ABOUT THIS EXERCISE >>
Nothing in the entries should change; repeat them exactly.

Start of Block

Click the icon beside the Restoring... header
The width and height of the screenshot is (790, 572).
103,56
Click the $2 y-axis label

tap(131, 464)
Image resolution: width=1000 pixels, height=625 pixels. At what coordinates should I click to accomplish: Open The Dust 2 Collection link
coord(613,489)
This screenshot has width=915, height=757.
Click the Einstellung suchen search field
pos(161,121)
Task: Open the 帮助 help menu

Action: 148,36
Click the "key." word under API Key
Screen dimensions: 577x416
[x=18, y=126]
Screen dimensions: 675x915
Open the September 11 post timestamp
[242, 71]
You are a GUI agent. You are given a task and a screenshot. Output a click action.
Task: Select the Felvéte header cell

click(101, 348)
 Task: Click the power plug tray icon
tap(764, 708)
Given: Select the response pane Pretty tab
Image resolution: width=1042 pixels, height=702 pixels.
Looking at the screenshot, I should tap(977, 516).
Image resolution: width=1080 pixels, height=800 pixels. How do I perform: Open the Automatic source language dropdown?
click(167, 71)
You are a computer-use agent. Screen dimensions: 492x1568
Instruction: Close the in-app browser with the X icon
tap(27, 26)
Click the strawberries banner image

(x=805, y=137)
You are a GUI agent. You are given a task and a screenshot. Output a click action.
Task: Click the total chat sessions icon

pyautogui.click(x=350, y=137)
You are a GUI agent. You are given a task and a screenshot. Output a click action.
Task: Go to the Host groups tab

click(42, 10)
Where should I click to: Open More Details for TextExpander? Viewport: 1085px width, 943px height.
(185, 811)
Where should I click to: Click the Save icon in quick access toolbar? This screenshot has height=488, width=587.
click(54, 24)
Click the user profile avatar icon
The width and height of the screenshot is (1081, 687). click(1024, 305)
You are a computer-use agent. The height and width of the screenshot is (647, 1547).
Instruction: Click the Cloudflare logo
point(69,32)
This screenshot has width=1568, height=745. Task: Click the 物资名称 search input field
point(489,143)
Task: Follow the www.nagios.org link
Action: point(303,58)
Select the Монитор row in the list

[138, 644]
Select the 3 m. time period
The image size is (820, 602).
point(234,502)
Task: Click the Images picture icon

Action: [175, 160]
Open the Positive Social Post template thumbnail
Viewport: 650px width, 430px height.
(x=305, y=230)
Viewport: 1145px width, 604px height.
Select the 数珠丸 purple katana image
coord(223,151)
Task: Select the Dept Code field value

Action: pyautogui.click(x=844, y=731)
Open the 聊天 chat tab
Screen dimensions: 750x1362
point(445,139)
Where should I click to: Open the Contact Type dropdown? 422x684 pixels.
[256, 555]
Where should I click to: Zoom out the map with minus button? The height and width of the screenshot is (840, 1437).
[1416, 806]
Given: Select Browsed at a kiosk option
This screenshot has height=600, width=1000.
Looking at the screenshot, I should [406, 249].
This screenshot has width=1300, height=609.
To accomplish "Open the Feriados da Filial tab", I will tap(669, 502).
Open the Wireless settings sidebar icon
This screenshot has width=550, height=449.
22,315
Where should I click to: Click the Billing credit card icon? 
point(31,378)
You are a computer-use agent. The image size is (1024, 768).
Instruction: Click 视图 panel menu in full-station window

End of Block

SOLUTION FOR THIS PROBLEM >>
Click the icon beside the Restoring... header
The width and height of the screenshot is (790, 572).
103,56
Click the $2 y-axis label

tap(131, 464)
Image resolution: width=1000 pixels, height=625 pixels. At what coordinates should I click to accomplish: Open The Dust 2 Collection link
coord(613,489)
This screenshot has width=915, height=757.
Click the Einstellung suchen search field
pos(161,121)
Task: Open the 帮助 help menu

Action: 148,36
Click the "key." word under API Key
Screen dimensions: 577x416
[x=18, y=126]
Screen dimensions: 675x915
Open the September 11 post timestamp
[242, 71]
You are a GUI agent. You are given a task and a screenshot. Output a click action.
Task: Select the Felvéte header cell

click(101, 348)
 Task: Click the power plug tray icon
tap(764, 708)
Given: Select the response pane Pretty tab
Image resolution: width=1042 pixels, height=702 pixels.
Looking at the screenshot, I should tap(977, 516).
Image resolution: width=1080 pixels, height=800 pixels. How do I perform: Open the Automatic source language dropdown?
click(167, 71)
You are a computer-use agent. Screen dimensions: 492x1568
Instruction: Close the in-app browser with the X icon
tap(27, 26)
Click the strawberries banner image

(x=805, y=137)
You are a GUI agent. You are given a task and a screenshot. Output a click action.
Task: Click the total chat sessions icon

pyautogui.click(x=350, y=137)
You are a GUI agent. You are given a task and a screenshot. Output a click action.
Task: Go to the Host groups tab

click(42, 10)
Where should I click to: Open More Details for TextExpander? Viewport: 1085px width, 943px height.
(185, 811)
Where should I click to: Click the Save icon in quick access toolbar? This screenshot has height=488, width=587.
click(54, 24)
Click the user profile avatar icon
The width and height of the screenshot is (1081, 687). click(1024, 305)
You are a computer-use agent. The height and width of the screenshot is (647, 1547).
Instruction: Click the Cloudflare logo
point(69,32)
This screenshot has width=1568, height=745. Task: Click the 物资名称 search input field
point(489,143)
Task: Follow the www.nagios.org link
Action: point(303,58)
Select the Монитор row in the list

[138, 644]
Select the 3 m. time period
The image size is (820, 602).
point(234,502)
Task: Click the Images picture icon

Action: [175, 160]
Open the Positive Social Post template thumbnail
Viewport: 650px width, 430px height.
(x=305, y=230)
Viewport: 1145px width, 604px height.
Select the 数珠丸 purple katana image
coord(223,151)
Task: Select the Dept Code field value

Action: pyautogui.click(x=844, y=731)
Open the 聊天 chat tab
Screen dimensions: 750x1362
point(445,139)
Where should I click to: Open the Contact Type dropdown? 422x684 pixels.
[256, 555]
Where should I click to: Zoom out the map with minus button? The height and width of the screenshot is (840, 1437).
[1416, 806]
Given: Select Browsed at a kiosk option
This screenshot has height=600, width=1000.
Looking at the screenshot, I should [406, 249].
This screenshot has width=1300, height=609.
To accomplish "Open the Feriados da Filial tab", I will tap(669, 502).
Open the Wireless settings sidebar icon
This screenshot has width=550, height=449.
22,315
Where should I click to: Click the Billing credit card icon? 
point(31,378)
You are a computer-use agent. The image size is (1024, 768).
Instruction: Click 视图 panel menu in full-station window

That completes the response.